The art of sampling music has fascinated me for a very long time. It makes music feel like an art form that builds upon its own history, and samples help to track the evolution of the art form in more concrete terms, so to speak. I remember first hearing the word when I began learning how to use FL Studio to make music, and downloaded a ton of these freely available sample packs and sounds to listen to the kind of nuances in sound that helped produce a song. Eventually, I learned how to use tools within that software that helped me create my own samples. One of the nicest things I remember doing was taking a sample from Myon & Shane 54’s Summer of Love remix of Lana Del Rey’s “Young and Beautiful” and saving it for repurposing in one of the piano tracks I recorded. But those are tales for another day.
Music samples split people into camps quite frequently: one camp who believe that sampling should not be permitted because it takes away originality and discredits effort very frequently, because the creator of the original sample never gets due credit for inspiring another song. The flipside to this is the argument that sampling should be permitted, because once music is out there, it belongs to the creative commons.
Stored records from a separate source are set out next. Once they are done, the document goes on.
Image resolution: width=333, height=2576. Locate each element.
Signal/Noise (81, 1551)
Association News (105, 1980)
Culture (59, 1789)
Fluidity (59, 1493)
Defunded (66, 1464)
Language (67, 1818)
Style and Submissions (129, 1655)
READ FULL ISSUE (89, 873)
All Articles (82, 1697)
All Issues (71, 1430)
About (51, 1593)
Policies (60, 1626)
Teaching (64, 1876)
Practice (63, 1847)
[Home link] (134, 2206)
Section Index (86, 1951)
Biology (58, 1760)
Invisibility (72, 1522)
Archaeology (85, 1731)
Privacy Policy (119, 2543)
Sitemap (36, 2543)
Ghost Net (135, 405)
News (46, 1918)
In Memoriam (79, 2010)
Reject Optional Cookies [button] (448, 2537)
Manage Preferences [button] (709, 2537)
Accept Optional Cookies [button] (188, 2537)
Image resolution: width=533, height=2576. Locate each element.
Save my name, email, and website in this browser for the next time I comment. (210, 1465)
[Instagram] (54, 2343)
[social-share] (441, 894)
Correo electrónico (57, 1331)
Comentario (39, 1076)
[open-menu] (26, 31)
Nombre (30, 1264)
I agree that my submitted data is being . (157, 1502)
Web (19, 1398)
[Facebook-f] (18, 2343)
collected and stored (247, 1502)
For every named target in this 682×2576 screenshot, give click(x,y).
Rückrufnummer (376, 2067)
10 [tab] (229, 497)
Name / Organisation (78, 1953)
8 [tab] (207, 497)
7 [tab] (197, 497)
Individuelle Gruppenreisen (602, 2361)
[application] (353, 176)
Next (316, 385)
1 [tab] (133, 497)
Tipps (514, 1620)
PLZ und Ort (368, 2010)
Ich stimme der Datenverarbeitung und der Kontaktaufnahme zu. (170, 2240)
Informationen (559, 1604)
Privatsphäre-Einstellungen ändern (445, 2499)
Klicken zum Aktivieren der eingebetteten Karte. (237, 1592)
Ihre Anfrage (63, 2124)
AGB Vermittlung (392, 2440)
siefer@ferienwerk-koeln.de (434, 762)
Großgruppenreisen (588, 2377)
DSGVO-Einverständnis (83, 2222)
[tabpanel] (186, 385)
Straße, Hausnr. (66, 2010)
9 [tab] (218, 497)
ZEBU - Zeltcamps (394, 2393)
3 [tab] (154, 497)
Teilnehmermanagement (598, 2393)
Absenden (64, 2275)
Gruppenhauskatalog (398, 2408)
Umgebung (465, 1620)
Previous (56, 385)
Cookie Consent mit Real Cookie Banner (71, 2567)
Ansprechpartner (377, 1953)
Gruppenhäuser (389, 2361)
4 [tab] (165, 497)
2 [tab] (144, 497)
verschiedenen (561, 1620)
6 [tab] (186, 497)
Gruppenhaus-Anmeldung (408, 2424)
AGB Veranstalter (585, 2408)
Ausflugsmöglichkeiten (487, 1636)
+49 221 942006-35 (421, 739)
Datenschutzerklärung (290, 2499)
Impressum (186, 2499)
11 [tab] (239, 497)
Mark Ronson has an excellent TED talk on this that I’d urge you check out. Quite frequently, most songs that you end up enjoying on the radio on most days, or that become chart-toppers, contain samples or pieces of inspiration from prior music.
I was listening to the Vampire Weekend album, Father of the Bride on repeat yesterday. It’s an album that I took to quite quickly and absolutely fell in love with. There’s this song on the album called “Hold You Now”, which I adore – because it introduced me to Haim, but also because it begins the narrative arc of the entire album. In a lot of ways, Father of the Bride, as an album, reminds me of Green Day’s 21st Century Breakdown. However, I digress.
That song, “Hold You Now”, contains this crazy sequence that sounds like gospel choir music in the middle. I wanted to figure out what that sequence was, and found out it was indeed a sample of gospel music called God Yu Tekkem Laef Blong Mi. That confused me: I couldn’t recognize the words, although I was quite certain I knew their meaning. Turns out this is a language called Pidgin English. What made things even crazier is that this sample they used is a Hans Zimmer sample.
I’m on the side that samples should enable creative growth. It’s weird if a sample is used to make a note-for-note version of another song. Sometimes, however, the result can be beautiful, as it was here.